Re: Cubs Appear Ripe for "Miracle" Season (in 1984)
on Wed, 03/26/2008 - 4:23pm Permalink
Rob:
Was the Bill James article written and taking account the trade with Philly (Campbell for Dernier and Matthews, on March 26th)? Seems unlikely. It couldn't have taken into account the Sutcliffe trade on June 13th (for Mel Hall and Joe Carter, also getting George Frazier and Ron Hassey) or the Eckersley for Buckner trade (May 25th)
Those moves shaped the team and without them the 84 Cubs would have been about as good as the 1983 team. So pythagorean theorem or not the fact that James stats showed the 1983 Cubs underachieved and should have done better needed the trades to become reality. That and two front of the rotation pitchers (hard having your aces be Steve Trout and Scott Sanderson).
Now those were awesome trades.
Re: Cubs Appear Ripe for "Miracle" Season (in 1984)
on Wed, 03/26/2008 - 5:09pm Permalink
well I don' know about the Dernier trade of course, but yeah, likely it was written before that. Cubs though started off the season pretty well before the 2 big pitching trades you mentioned, so I'm not sure they would have been just as good as the '83 team without them, as you suggest.
Re: Cubs Appear Ripe for "Miracle" Season (in 1984)
on Wed, 03/26/2008 - 5:13pm Permalink
fwiw...the last couple of lines of the article which you can view for yourself of course...
Re: Cubs Appear Ripe for "Miracle" Season (in 1984)
on Wed, 03/26/2008 - 5:25pm Permalink
i would go with 84 very disappointing always interesting how
you remember where you were when it happened
ah just like yesterday had just turned 21 month before went
to a bar called the bedrock cafe and learned to hate steve
garvey and leon durham. buddy and me were interviewed by local tv after loss
my buddy said #### ... ****. i said the cubs are back to being
the cubs.
Re: Cubs Appear Ripe for "Miracle" Season (in 1984)

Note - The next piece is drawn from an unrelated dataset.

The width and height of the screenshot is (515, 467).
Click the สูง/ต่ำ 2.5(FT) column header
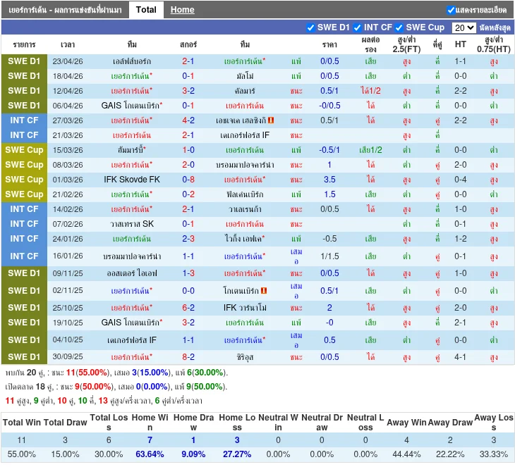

on Wed, 03/26/2008 - 5:32pm Permalink
in a true, what could have been moment?...
Re: Cubs Appear Ripe for "Miracle" Season (in 1984)

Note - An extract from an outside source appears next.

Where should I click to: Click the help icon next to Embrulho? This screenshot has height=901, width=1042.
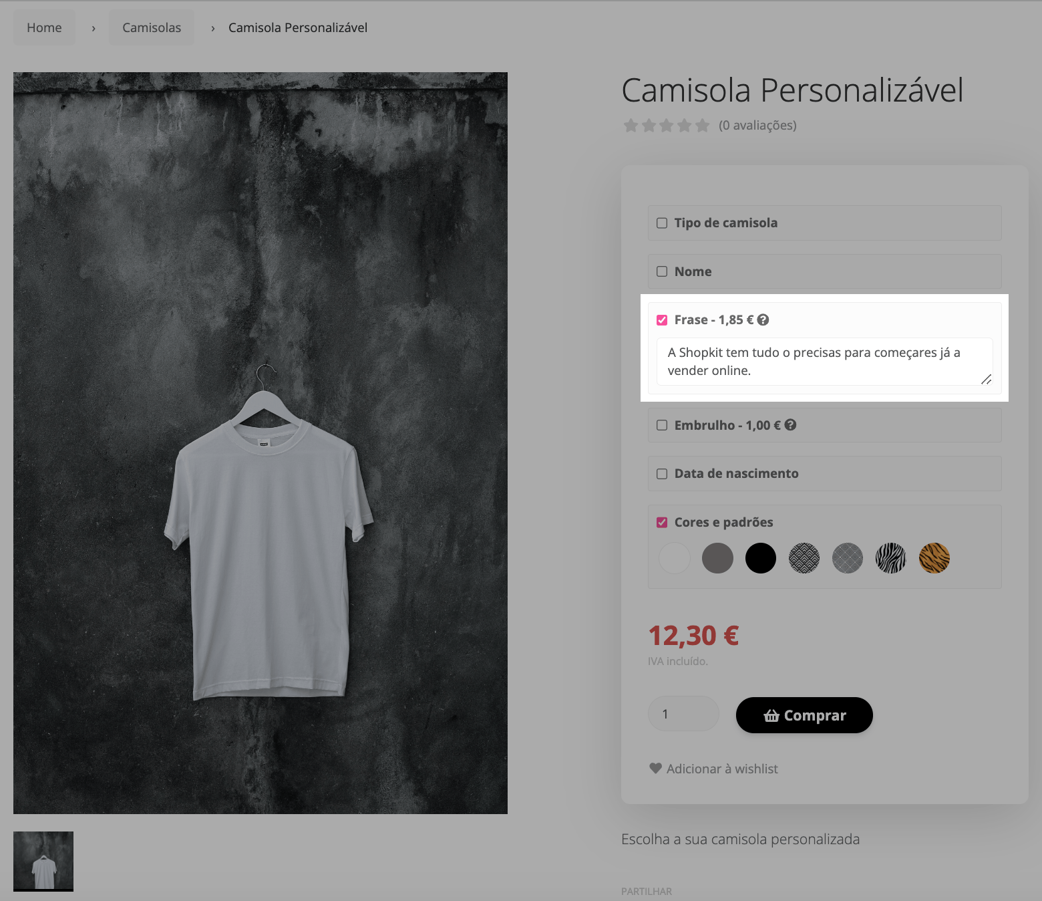[x=790, y=425]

on Wed, 03/26/2008 - 5:56pm Permalink
yeah he probally didnt want to get to far from his girlfriends or his wife
Re: Cubs Appear Ripe for "Miracle" Season (in 1984)
on Wed, 03/26/2008 - 6:36pm Permalink
I'm the old fart here apparently, but as bad as the '84 team tore at my heart the '69 team was as heartbreaking as it gets. Unlike the '84 club where many players had career years, the '69 team had a perennially - talented core of position players and pitchers. Think about it -Banks, Santo, Williams, Hundley, Hands, etc. - with the exception of Banks, all were in the prime years of their careers. They choked badly but it's also true that the Mets went nuts over the last third of the season, where their #5 pitcher (whom nobody ever heard of) had something like a 3.0 ERA and less than 2 walks/game. The scars are still there, the '84 team just added a few.
Re: Cubs Appear Ripe for "Miracle" Season (in 1984)
on Thu, 03/27/2008 - 2:28am Permalink
Like Rob, it was the '84 team that hooked me onto the Cubs and naturally:
1) Sandberg became my all-time favorite player
2) I learned to call everybody by nicknames like the Deer, the Red Baron, Sarge, the Bull, the Penguin, Ryno (damn this team sounds like a zoo!)
3) I honestly thought Dunston would one day harness his hall of fame potential.